## GIVEN TASK 1:
Retype a passage of the AutoSpotting FAQ word for word, beginning at the words "Amazon offers this" and stopping after "to on-demand users.".

LeanerCloud - cloud optimization

AutoSpotting - Frequently Asked Questions

Looking for more info about AutoSpotting? Here are some things we're commonly asked.

What is AutoSpotting?

AutoSpotting is a tool that makes it easy to adopt EC2 Spot instances in AutoScaling groups, for up to 90% savings. It is enabled and configured using tags and requires no launch template or launch configuration changes.

What are Spot instances and how do they work?

Cloud providers such as Amazon AWS need to always have some spare capacity available, so that any customer willing to launch new instance would be able to do it without getting errors.

Amazon offers this spare capacity to customers as Spot instances, at a steep discount, but they will take it back within minutes when it needs to be allocated to on-demand users.

From the functionality perspective Spot instances are identical to on-demand instances, the only difference is the fact that they can be interrupted.

How reliable are Spot instances?

Individual instances will be interrupted occasionally, but stateless workloads can usually sustain individual instance interruptions.

If your application may run on multiple instance types, when capacity for one of them is running low you can get capacity from other instance types.

AutoSpotting automatically diversifies over multiple instance types on your behalf, and also in the event of insufficient capacity for all of them it would failover to the OnDemand instance type configured on your AutoScaling group.

Which workloads are tolerant to Spot interruptions?

Spot is a great fit for fault tolerant, stateless workloads that have some instance type flexibility.

Most workloads running on AutoScaling groups that scale dynamically or sit behind
HTTP load balancers or consume data from SQS queues are also good candicates to Spot,
because new requests can be routed quickly to new instances without any visible
user impact. Containerized applications and big data processing are also a great fit.

How does AutoSpotting work?

AutoSpotting monitors the AutoScaling groups where it was enabled and it continuously replaces existing or new on-demand instances found in those groups with compatible and identically configured Spot instances.

It will be default replace all on-demand instances with Spot but it can also keep some of them running as on-demand if configured so.

How are Spot interruptions handled by AutoSpotting?

The interruptions are published in the instance metadata and EventBridge.

AutoSpotting listens for these events and take actions, such as detaching the instances from the load balancer and terminating them gracefully, giving the chance to the AutoScaling group to provision on-demand capacity.

What are the goals and design principles of AutoSpotting?

AutoSpotting is designed to be used against existing AutoScaling groups with long-running instances, and it is trying to be as close as possible to invisible, usually it just does it thing without you noticing anything.

It's also designed towards mass rollouts, such as across entire AWS organizations, where it can sometimes be executed in opt-out mode, converting the entire infrastructure to Spot instances.

## RECORDS SUPPLIED:
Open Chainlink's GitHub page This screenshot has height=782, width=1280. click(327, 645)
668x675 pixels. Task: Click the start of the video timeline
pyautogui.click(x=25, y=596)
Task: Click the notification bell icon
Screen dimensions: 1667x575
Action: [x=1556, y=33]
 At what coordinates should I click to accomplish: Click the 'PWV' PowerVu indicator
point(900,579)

---

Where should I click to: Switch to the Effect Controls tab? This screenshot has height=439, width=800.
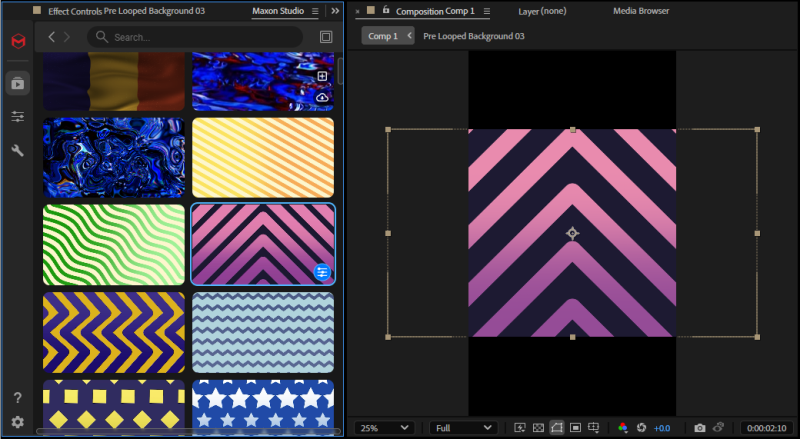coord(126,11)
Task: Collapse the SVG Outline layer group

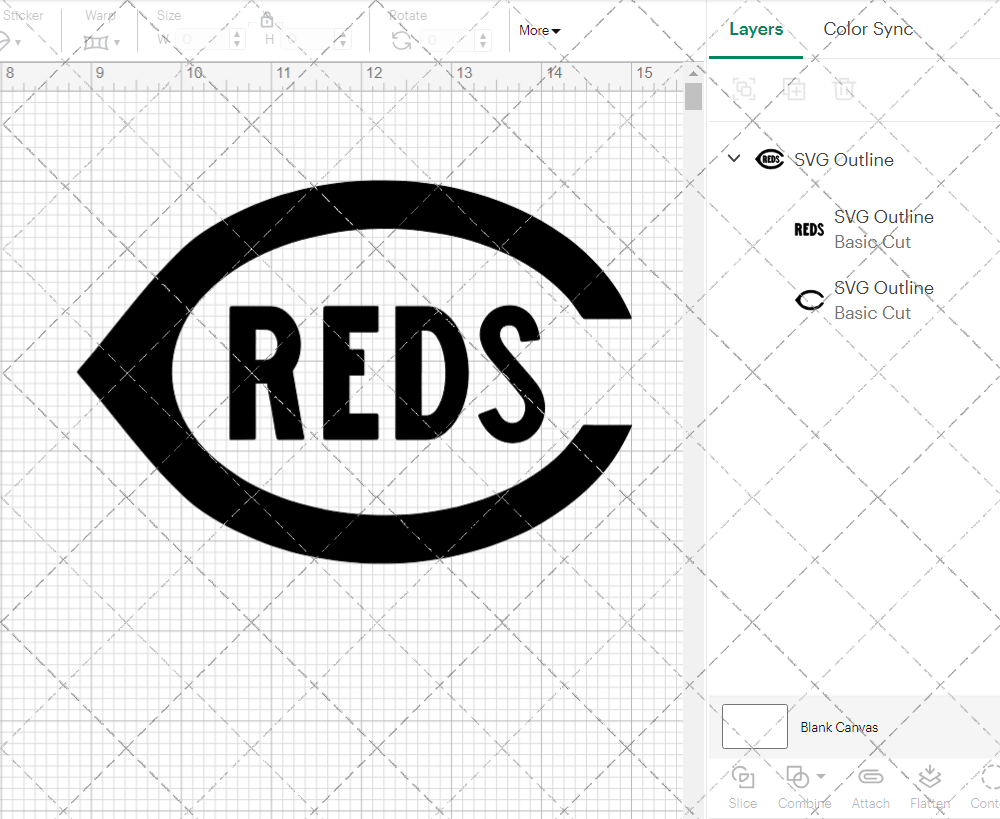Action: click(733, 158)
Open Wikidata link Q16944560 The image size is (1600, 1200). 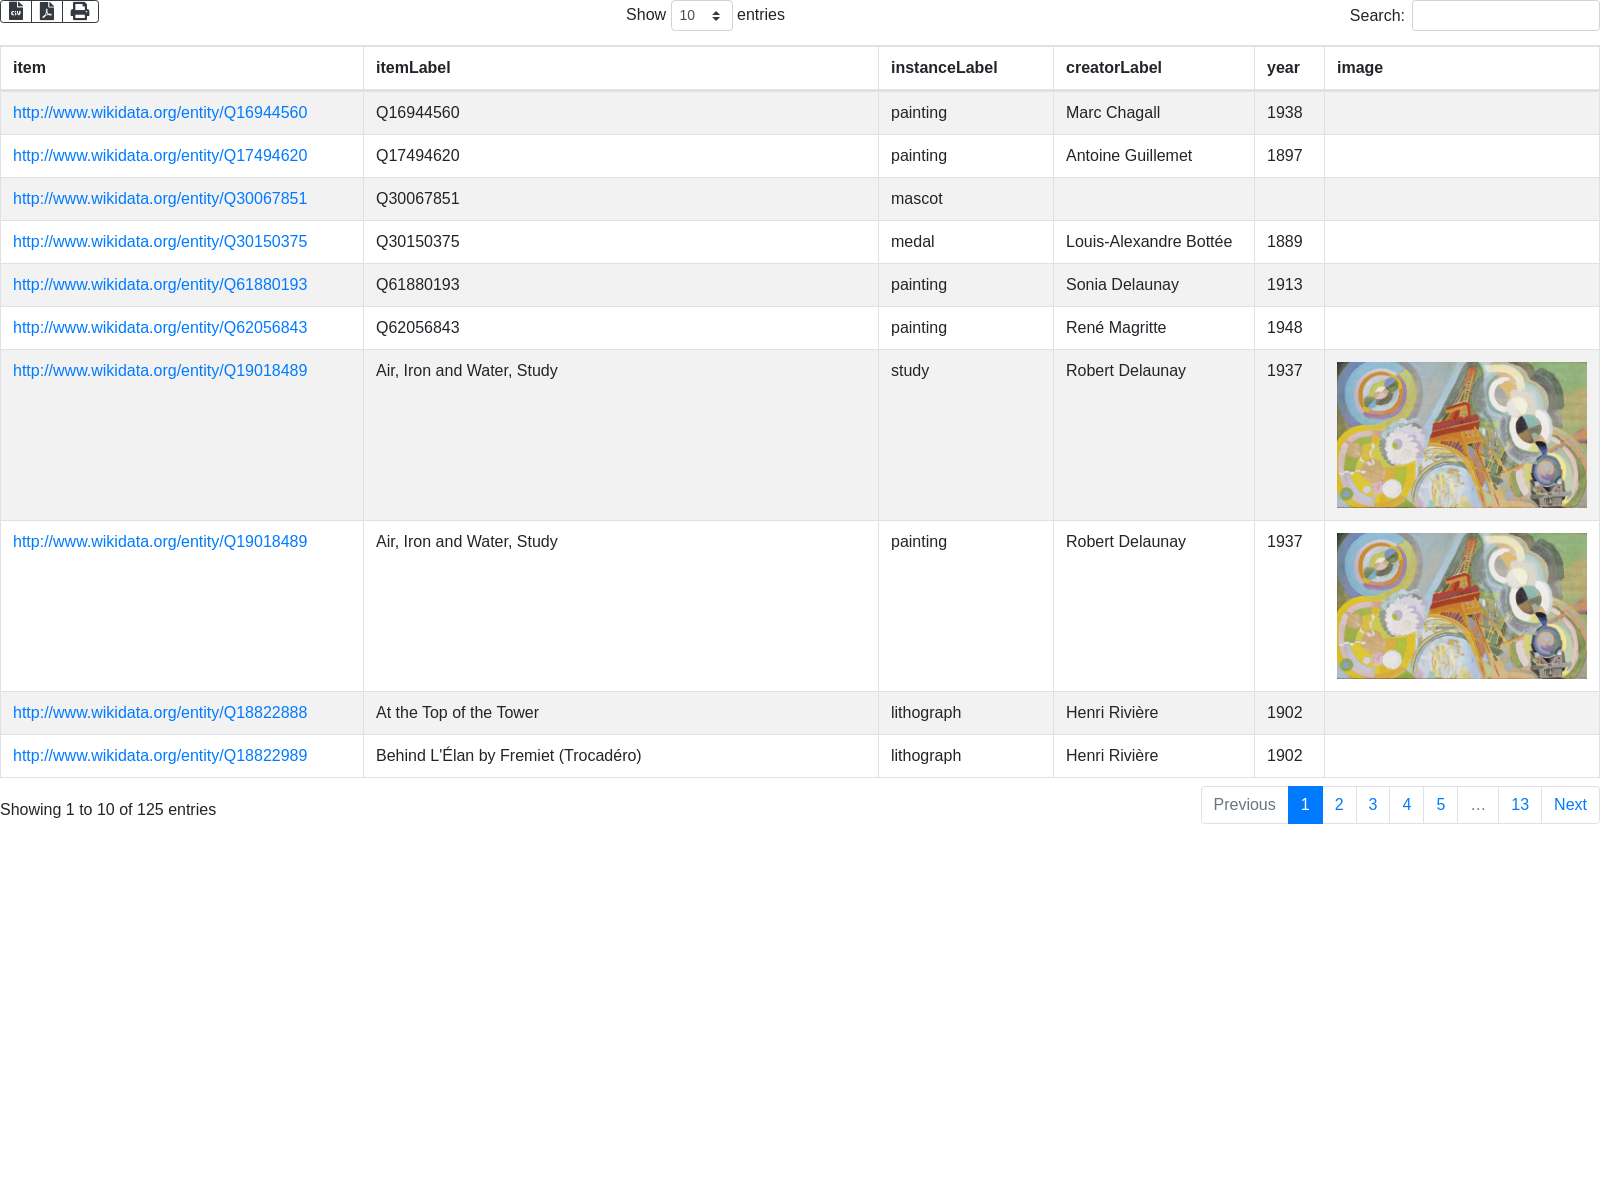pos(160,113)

...

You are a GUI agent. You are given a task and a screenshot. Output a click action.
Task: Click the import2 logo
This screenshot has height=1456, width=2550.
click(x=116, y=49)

## GIVEN TASK 2:
Can you write out the records again, request lines included, starting at the line that contains "Task: Click the notification bell icon" and stopping after the line that contains "point(900,579)", with each click coordinate in the answers multiplied by 0.9 and rounded to a whole number, halves rounding up?

## WRITTEN ANSWER 1:
Amazon offers this spare capacity to customers as Spot instances, at a steep discount, but they will take it back within minutes when it needs to be allocated to on-demand users.

## WRITTEN ANSWER 2:
Task: Click the notification bell icon
Screen dimensions: 1667x575
Action: [x=1400, y=30]
 At what coordinates should I click to accomplish: Click the 'PWV' PowerVu indicator
point(810,521)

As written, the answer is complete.